### ABOUT THIS TASK
In how many lines of the listing below does the word "will" occur? Say only the number.

### THE DATA
-- Opening Marker --
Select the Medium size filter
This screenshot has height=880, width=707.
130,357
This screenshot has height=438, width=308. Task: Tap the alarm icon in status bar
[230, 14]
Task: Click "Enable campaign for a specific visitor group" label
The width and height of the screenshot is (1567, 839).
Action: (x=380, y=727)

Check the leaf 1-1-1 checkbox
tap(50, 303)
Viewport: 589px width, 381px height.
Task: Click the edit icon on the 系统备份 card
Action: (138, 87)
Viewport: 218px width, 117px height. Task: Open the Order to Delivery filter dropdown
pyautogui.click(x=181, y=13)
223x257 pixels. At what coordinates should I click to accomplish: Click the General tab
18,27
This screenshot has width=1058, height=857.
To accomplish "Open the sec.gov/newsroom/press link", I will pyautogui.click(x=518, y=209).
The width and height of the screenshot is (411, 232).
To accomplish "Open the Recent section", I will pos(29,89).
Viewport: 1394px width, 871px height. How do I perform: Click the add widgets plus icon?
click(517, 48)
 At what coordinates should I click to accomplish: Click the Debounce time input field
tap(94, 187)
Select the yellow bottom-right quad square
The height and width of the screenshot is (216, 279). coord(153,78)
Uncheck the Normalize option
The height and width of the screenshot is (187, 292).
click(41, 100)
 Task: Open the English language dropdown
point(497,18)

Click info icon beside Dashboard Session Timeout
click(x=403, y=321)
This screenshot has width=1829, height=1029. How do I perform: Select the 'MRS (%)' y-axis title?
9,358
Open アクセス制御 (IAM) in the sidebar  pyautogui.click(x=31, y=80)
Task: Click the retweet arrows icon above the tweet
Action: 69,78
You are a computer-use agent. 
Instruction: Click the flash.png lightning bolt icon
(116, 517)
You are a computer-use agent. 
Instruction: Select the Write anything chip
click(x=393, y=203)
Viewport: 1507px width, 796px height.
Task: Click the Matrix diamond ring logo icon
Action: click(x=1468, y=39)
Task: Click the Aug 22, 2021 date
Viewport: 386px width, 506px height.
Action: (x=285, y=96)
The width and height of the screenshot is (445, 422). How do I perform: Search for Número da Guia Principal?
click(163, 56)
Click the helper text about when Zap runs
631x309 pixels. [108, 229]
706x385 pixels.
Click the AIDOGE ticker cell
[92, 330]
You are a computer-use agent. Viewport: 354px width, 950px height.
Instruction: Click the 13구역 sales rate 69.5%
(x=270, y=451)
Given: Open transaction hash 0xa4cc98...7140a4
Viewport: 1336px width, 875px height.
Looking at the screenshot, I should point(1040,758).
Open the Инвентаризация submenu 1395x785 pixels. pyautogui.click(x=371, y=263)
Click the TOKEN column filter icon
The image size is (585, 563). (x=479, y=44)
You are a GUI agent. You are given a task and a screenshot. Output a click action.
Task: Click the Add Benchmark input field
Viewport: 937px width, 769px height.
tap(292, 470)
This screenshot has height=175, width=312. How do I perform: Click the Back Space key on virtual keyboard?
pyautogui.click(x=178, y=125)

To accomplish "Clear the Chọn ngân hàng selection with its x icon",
-- Closing Marker --
### EXERCISE ANSWER
2